Há muito tempo, prevalece a suposição de que, se a nação estiver bem, todas as localidades dentro dela também estarão. Vejo poucos motivos para acreditar que isso seja verdade. Atualmente, na verdade, tanto a nação quanto a economia local estão vivendo às custas das localidades e das comunidades locais — como todos os moradores de pequenas cidades e áreas rurais sabem muito bem. Na América rural, que em muitos aspectos é uma colônia do que o governo e as corporações consideram uma nação, a maioria de nós vivenciou as perdas das quais tenho falado: a partida dos jovens, do solo e de outros recursos ditos naturais, e da memória local. Sentimo-nos cada vez mais comprimidos em um presente adimensional, no qual o passado é esquecido e o futuro, mesmo em nossas "projeções" mais otimistas, é ameaçador e assustador. Quem pode desejar um futuro determinado inteiramente pelos propósitos dos mais ricos e poderosos, e pelas capacidades das máquinas?
Restam, então, duas perguntas: É possível uma mudança para melhor? E quem tem o poder de fazer essa mudança? Ainda acredito que uma mudança para melhor seja possível, mas confesso que minha crença é em parte esperança e em parte fé. Ninguém que anseie por melhorias deve deixar de ver e respeitar os sinais de que podemos estar nos aproximando de uma espécie de ponto de inflexão histórico, além do qual não conseguiremos, mudando apenas nossas mentalidades, mudar mais nada. Sabemos que, a qualquer momento, um evento ecológico, tecnológico ou político que tenhamos permitido pode nos privar do poder de promover mudanças e nos deixar apenas com a necessidade de nos submetermos a elas. Além disso, as duas perguntas se resumem a uma só: a possibilidade de mudança depende da existência de pessoas que tenham o poder de mudar.
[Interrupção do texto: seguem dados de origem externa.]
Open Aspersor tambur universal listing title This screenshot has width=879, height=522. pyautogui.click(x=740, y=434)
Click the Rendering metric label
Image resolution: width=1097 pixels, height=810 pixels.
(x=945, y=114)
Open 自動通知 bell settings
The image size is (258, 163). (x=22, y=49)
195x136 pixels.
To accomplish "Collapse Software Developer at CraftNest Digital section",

Será que esse poder reside atualmente no governo nacional? Parece-me extremamente duvidoso. Para qualquer pessoa que tenha lido os jornais durante a recente campanha presidencial, deve estar claro que, no mais alto nível do governo, não há, propriamente dito, qualquer discussão política. É provável que as corporações nos ajudem? Sabemos, por longa experiência, que as corporações não assumem nenhuma responsabilidade que não lhes seja imposta à força pelo governo. O histórico das corporações é tão evidente em danos comprováveis que não nos permite esperar muito delas. Podemos buscar ajuda nas universidades? Bem, as universidades são cada vez mais servas do governo e das corporações.
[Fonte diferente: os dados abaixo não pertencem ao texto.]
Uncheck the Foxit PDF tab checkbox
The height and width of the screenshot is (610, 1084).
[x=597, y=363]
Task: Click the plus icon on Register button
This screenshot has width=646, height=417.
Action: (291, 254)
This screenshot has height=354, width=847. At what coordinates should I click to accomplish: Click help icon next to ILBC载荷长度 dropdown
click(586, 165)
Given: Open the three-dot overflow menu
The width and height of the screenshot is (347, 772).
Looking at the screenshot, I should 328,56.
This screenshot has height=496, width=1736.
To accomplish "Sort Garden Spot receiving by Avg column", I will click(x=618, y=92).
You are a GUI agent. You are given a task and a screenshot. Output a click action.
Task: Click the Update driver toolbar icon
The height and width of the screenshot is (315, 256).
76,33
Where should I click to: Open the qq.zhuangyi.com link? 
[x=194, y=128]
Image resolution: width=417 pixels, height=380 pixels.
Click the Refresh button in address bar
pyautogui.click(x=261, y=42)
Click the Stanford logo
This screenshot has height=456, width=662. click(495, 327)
A maioria das pessoas que vivem em áreas urbanas presume, evidentemente, que tudo está bem. Elas moram longe demais das fontes exploradas e ameaçadas de sua economia para precisarem presumir o contrário. Algumas pessoas nas cidades estão começando a se preocupar com a contaminação do ar, da água e dos alimentos, o que é promissor, mas ainda não são suficientes para fazer muita diferença. Há problemas suficientes nos "centros urbanos" para torná-los locais propensos à mudança, e evidentemente a mudança está acontecendo ali, mas é uma mudança desesperada e destrutiva. Como se para aperfeiçoar a exploração que sofrem por outras pessoas, os habitantes dos "centros urbanos" estão destruindo a si mesmos e aos seus lugares.
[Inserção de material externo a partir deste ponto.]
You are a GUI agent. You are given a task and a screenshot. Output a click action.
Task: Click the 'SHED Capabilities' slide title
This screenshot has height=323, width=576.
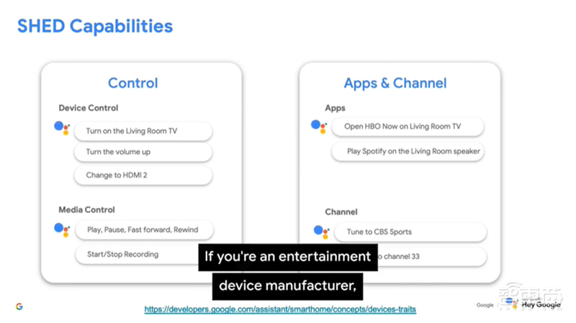click(x=94, y=27)
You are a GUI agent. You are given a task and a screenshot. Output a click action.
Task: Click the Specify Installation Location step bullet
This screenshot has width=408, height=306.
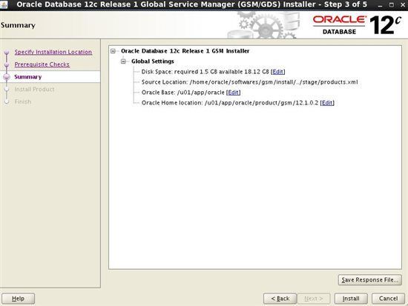click(x=7, y=53)
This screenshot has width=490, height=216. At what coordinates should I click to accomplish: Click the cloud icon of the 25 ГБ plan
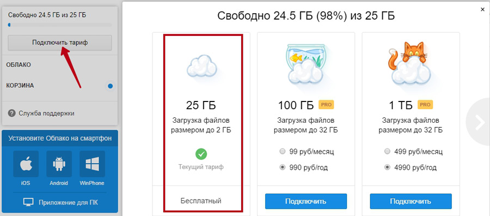pos(202,67)
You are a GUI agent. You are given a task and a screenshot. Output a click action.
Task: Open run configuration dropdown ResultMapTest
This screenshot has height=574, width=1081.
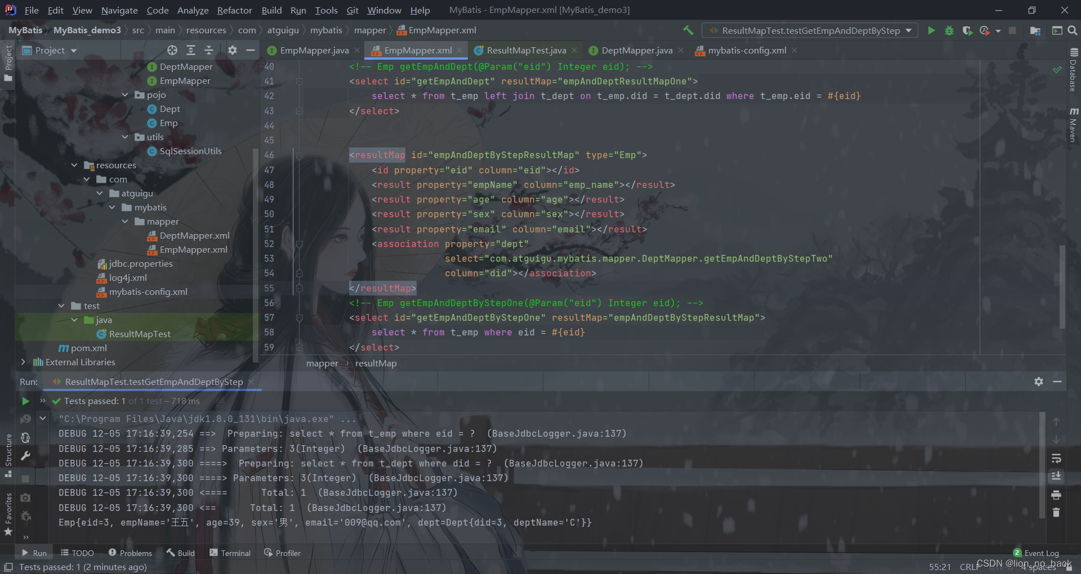[811, 30]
Acredito que, se houver alguma melhora, ela terá que começar no campo e nas cidades do interior. Isso não se deve a nenhuma virtude intrínseca que possa ser atribuída aos habitantes do campo, mas sim às suas circunstâncias. As pessoas do campo vivem, e vivem há muito tempo, no epicentro do problema. Elas veem ao seu redor, todos os dias, as marcas e cicatrizes de uma economia nacional exploradora. Elas têm, a esta altura, muitos motivos para saber o quão pouca ajuda real podem esperar de outros lugares. Além disso, ainda possuem resquícios da memória e da comunidade local. E nas comunidades rurais ainda existem fazendas e pequenos negócios que podem ser transformados de acordo com a vontade e o desejo de cada indivíduo.
Neste momento difícil de expectativas públicas frustradas, quando pessoas ponderadas se perguntam onde encontrar esperança, volto constantemente à ideia da renovação das comunidades rurais. Sei que uma comunidade rural revitalizada seria mais convincente e encorajadora do que todos os programas governamentais e universitários dos últimos cinquenta anos, e acredito que poderia ser o início da renovação do nosso país, pois a renovação das comunidades rurais implica, em última análise, a renovação das urbanas. Mas, para ser autêntica, um verdadeiro incentivo e um verdadeiro começo, essa revitalização teria que ser realizada principalmente pela própria comunidade. Teria que ser feita, não de fora, pela instrução de especialistas visitantes, mas de dentro, pela antiga regra da solidariedade entre vizinhos, pelo amor às coisas preciosas e pelo desejo de estar em casa.